As seductive as the idea of local preference may be, there’s another side to the story. Notable among critics is NIGP: The Institute for Public Procurement, which says that although its members could see benefits to local preference, on the whole, “the NIGP does not support the use of preference policies.”
Among NIGP’s concerns is that a move to subsidize in-town vendors will defeat efforts to get the highest quality, which may not be available locally. Other issues it raises include increased cost to the local taxpayers and government with the acceptance of subsidized local bids; a drop-off in the number of bidders; and reduced incentive for local businesses to provide the best value.
The Maine Legislature has been debating local preference laws for several years now. None has passed. One of the most significant constituencies to oppose the laws is the Associated General Contractors of Maine.
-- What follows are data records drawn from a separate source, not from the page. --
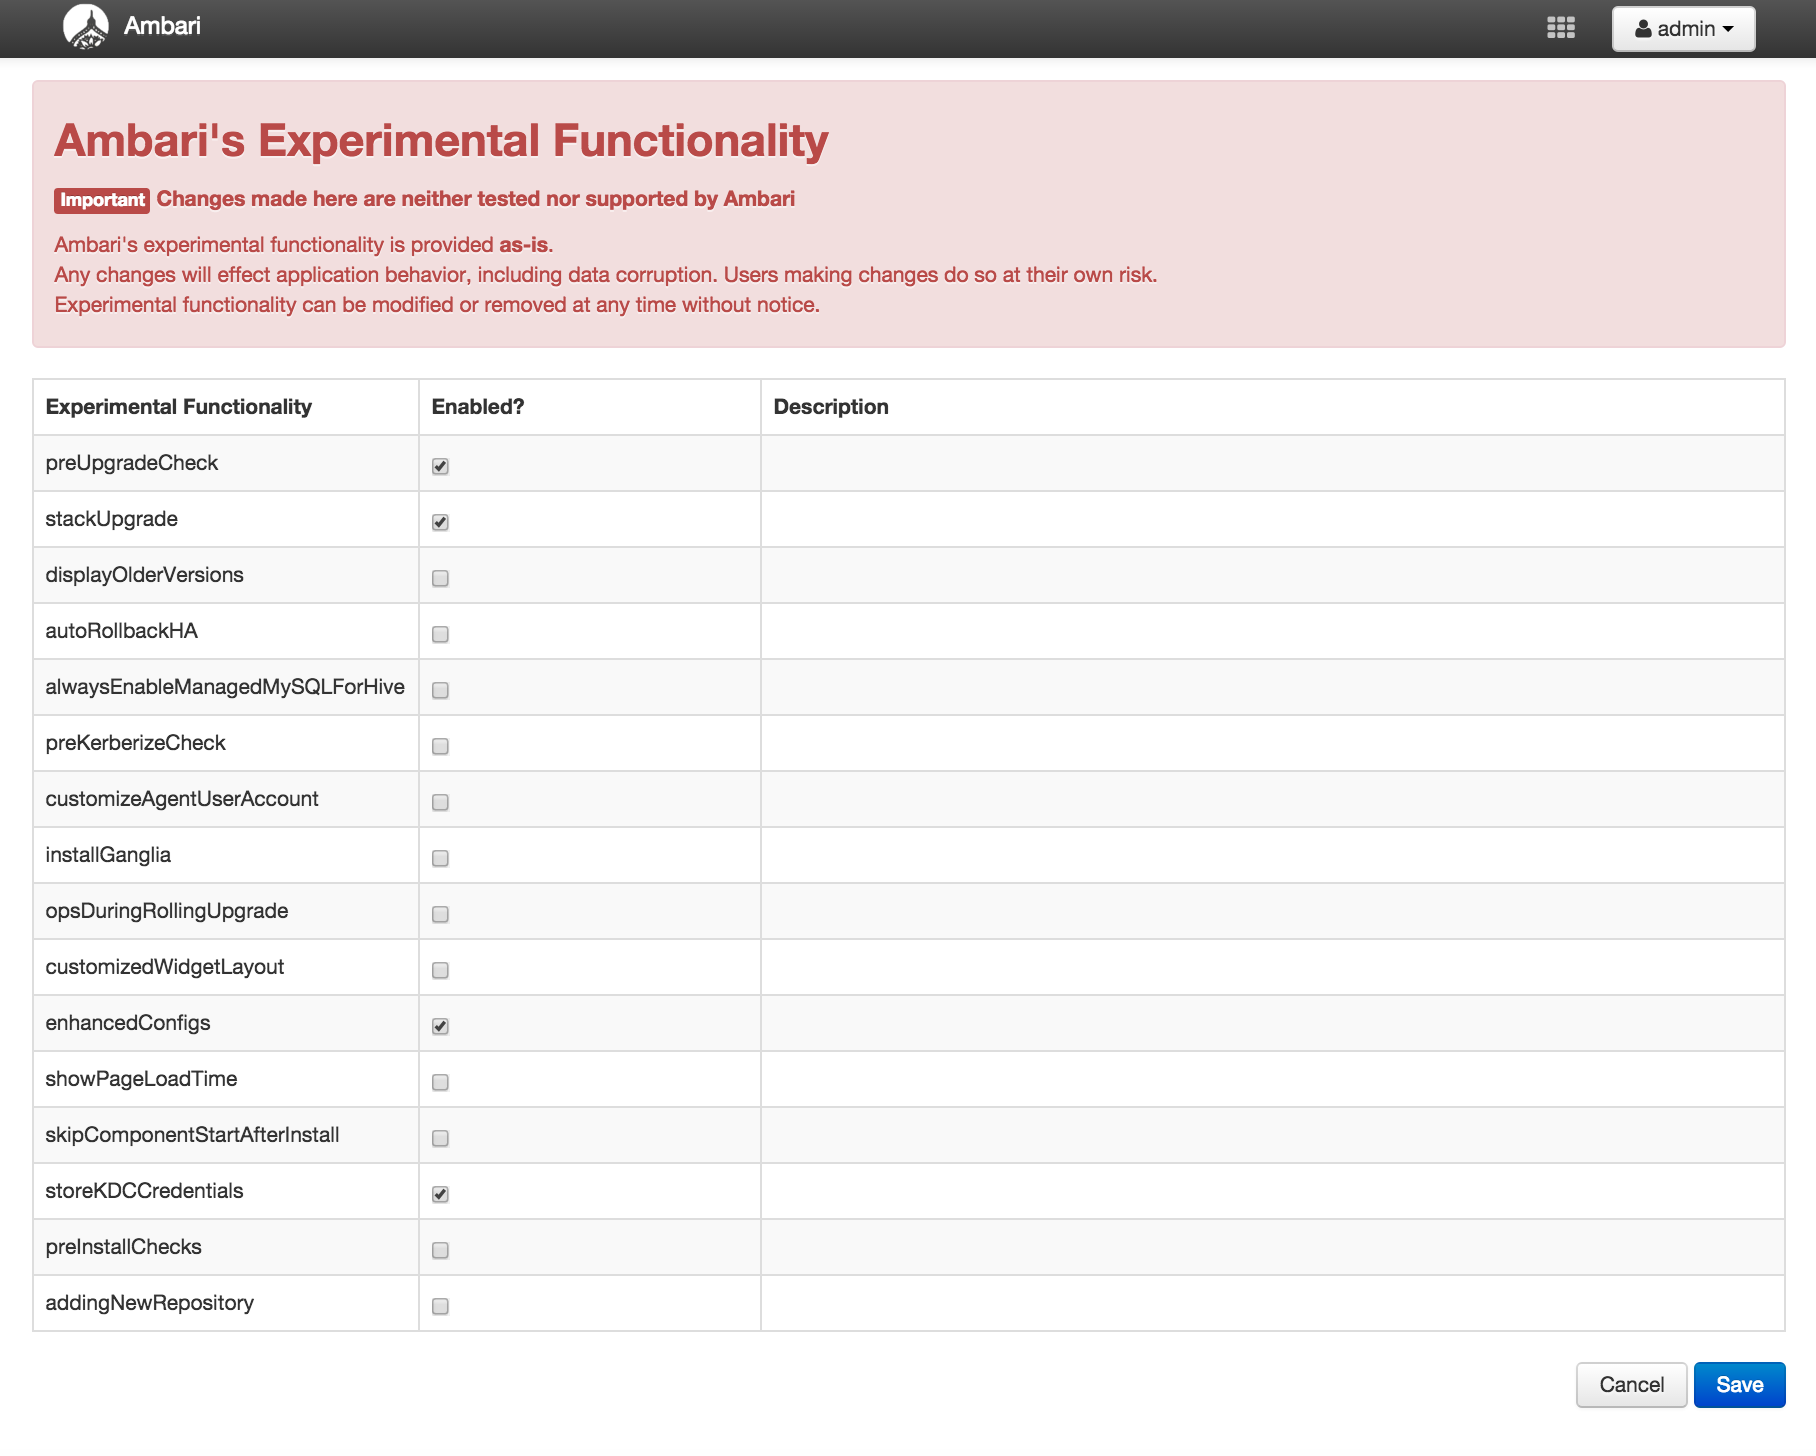Check alwaysEnableManagedMySQLForHive option
Screen dimensions: 1816x1456
[440, 690]
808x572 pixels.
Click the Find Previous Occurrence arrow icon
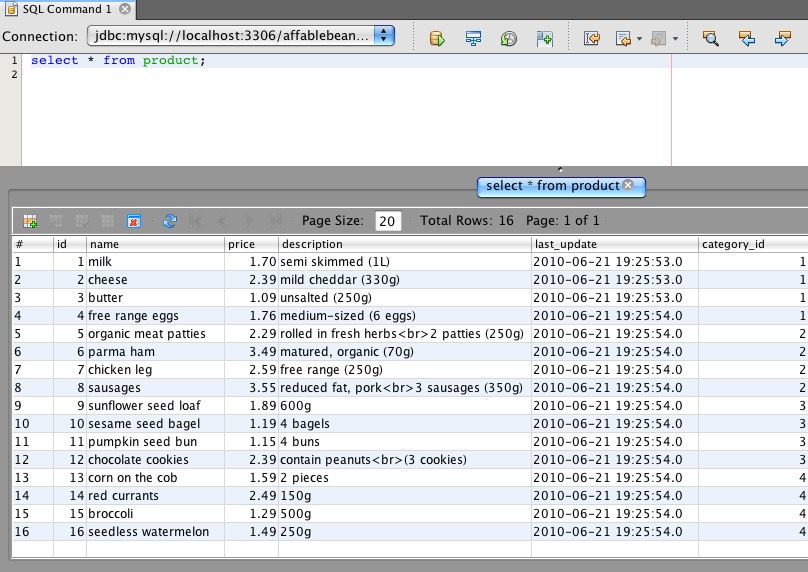point(746,38)
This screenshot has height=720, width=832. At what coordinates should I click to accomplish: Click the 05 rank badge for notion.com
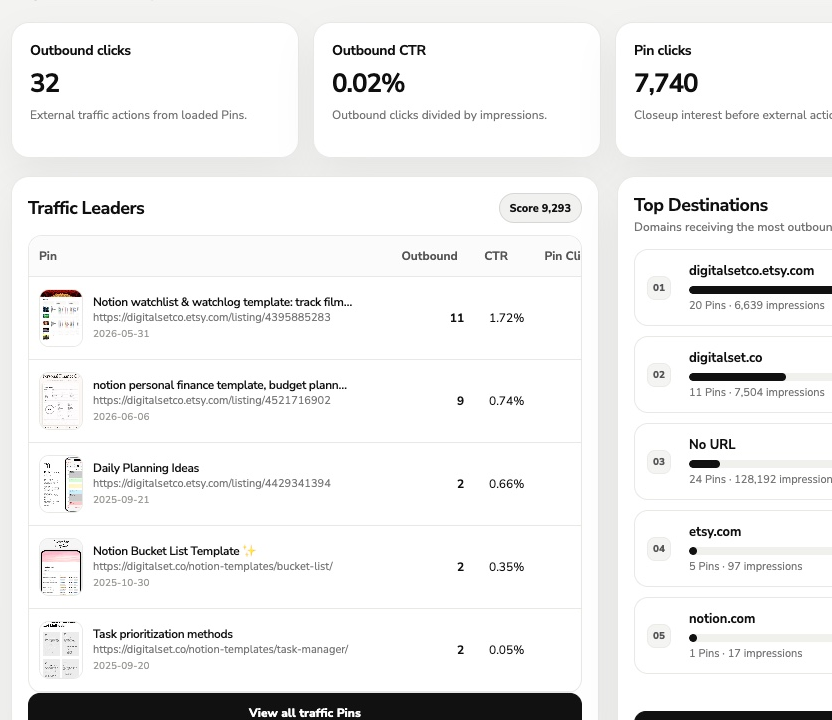tap(658, 636)
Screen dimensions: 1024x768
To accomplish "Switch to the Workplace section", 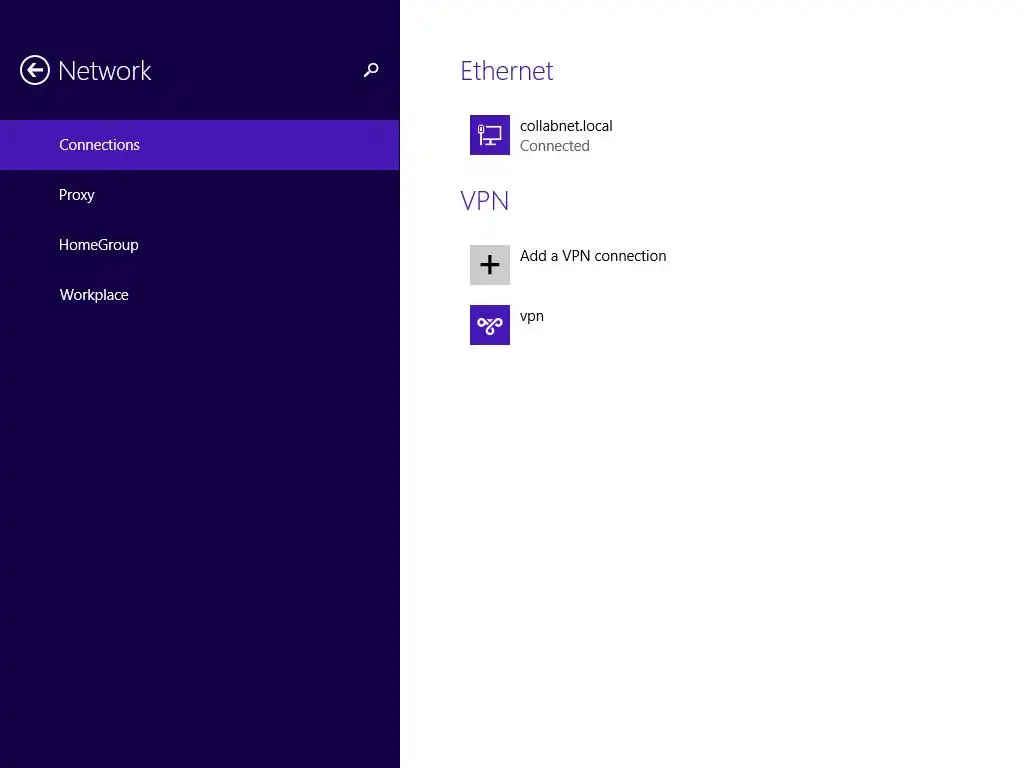I will point(94,295).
The group’s chief executive officer, Matt Marks, contends that if Maine insists on a strong preference for local contractors and materials, neighboring states will make a similar move. “We enjoy that we can do work competitively in other states,” he says. “What happens when you give an advantage to in-state contracting is that other states do it, too.”
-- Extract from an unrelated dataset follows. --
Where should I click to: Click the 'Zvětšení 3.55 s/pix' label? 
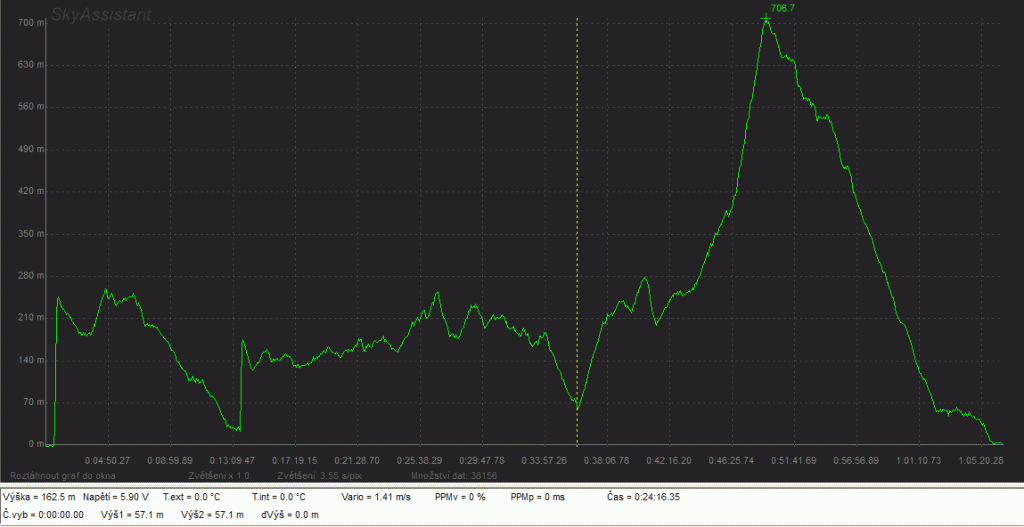[319, 476]
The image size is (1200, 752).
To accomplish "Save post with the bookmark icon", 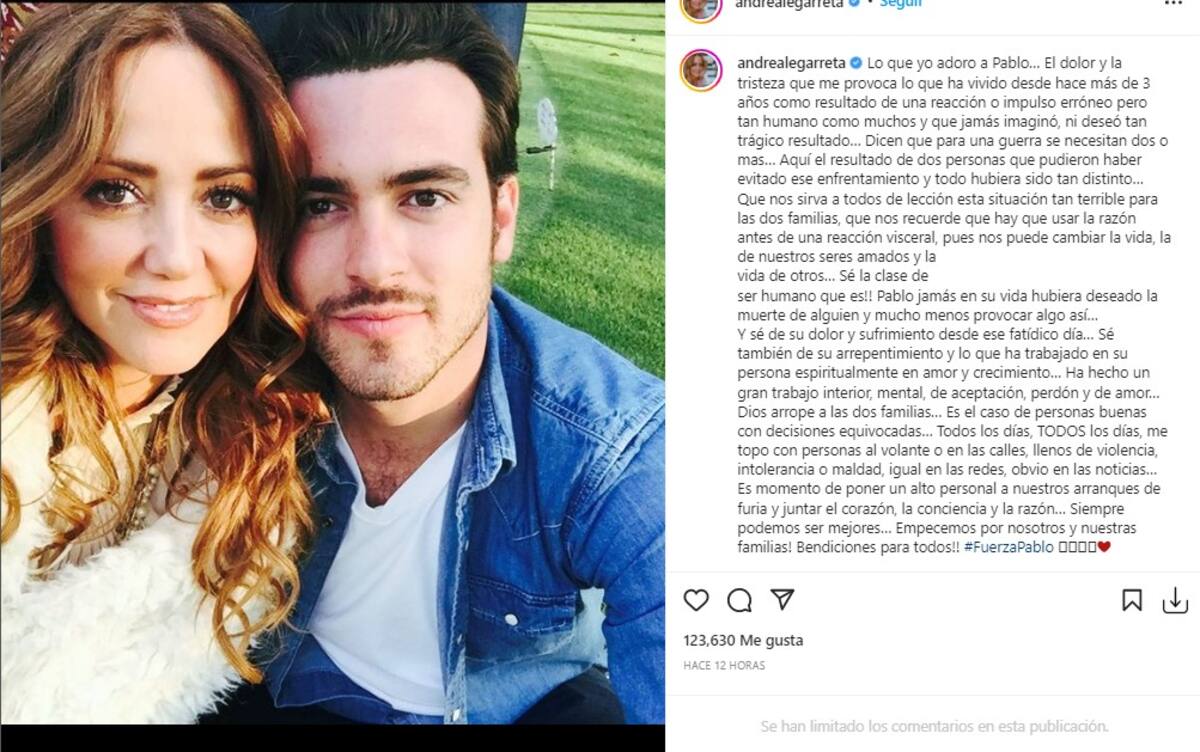I will pos(1132,600).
This has been one of the primary reasons why the Virginia General Assembly has rejected annual efforts to enact a local preference ordinance for the state. “One of the big risks for us is reciprocity,” says Patti Innocenti, deputy director of procurement and material management in Virginia’s Fairfax County. “If we have local preference for Virginia contractors, particularly in Fairfax, then the state of Maryland may do the same thing back, and this will just escalate.”
Marks and a number of others also point out that it is difficult to determine the source of manufactured goods in order to make sure they actually qualify for a single entity’s local preference ordinance. “Who is making the determination of what is considered a Maine good?” he asks. “Is it assembled here? Is it actually manufactured here?”
According to NIGP, in order to have a truly functional system of local preferences, it’s necessary to have “a defendable fair process to determine the definition of a local business including, but not limited to, geographic location requirements and management and ownership control.”
Raj Sharma, chair of the Public Spend Forum and a widely recognized expert on the topic of public procurement, asks what may be the crucial question: Should the procurement system in states and localities be used exclusively to get the most reasonably priced deal for every dollar spent on procurement, or should broader community benefits be considered when choosing the winner of a bidding process?
One plausible answer to Sharma’s question is that the use of local preference is inevitably going to be a balancing act -- albeit a complicated one. There is no reason, for example, why the quality of goods and services can’t be considered as equally important to or more important than the geographic location of a vendor. By the same token, there’s no genuine obstacle to formulating a clear-cut definition of the prerequisites to be considered in determining whether a bidder qualifies as local. None of the options have to be mutually exclusive.
The biggest obstacle may be the fact that procurement in general is one of the least understood parts of government management, and officials don’t have much to go on when weighing the pros and cons of local preference. There’s little question that it can be beneficial -- but only when it’s not considered in isolation. “Most policymakers don’t understand procurement or have a clue about the impacts of local preference programs on procurement goals, such as cost,” Sharma says. “They make policy decisions in isolation.”